§ Working data
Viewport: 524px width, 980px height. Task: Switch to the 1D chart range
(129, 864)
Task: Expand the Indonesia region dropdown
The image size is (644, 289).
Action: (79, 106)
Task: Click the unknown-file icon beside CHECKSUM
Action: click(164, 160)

§ Work to complete
Print out the records exactly as they were entered.

§ Written reply
Viewport: 524px width, 980px height. Task: Switch to the 1D chart range
(129, 864)
Task: Expand the Indonesia region dropdown
The image size is (644, 289).
Action: (79, 106)
Task: Click the unknown-file icon beside CHECKSUM
Action: click(164, 160)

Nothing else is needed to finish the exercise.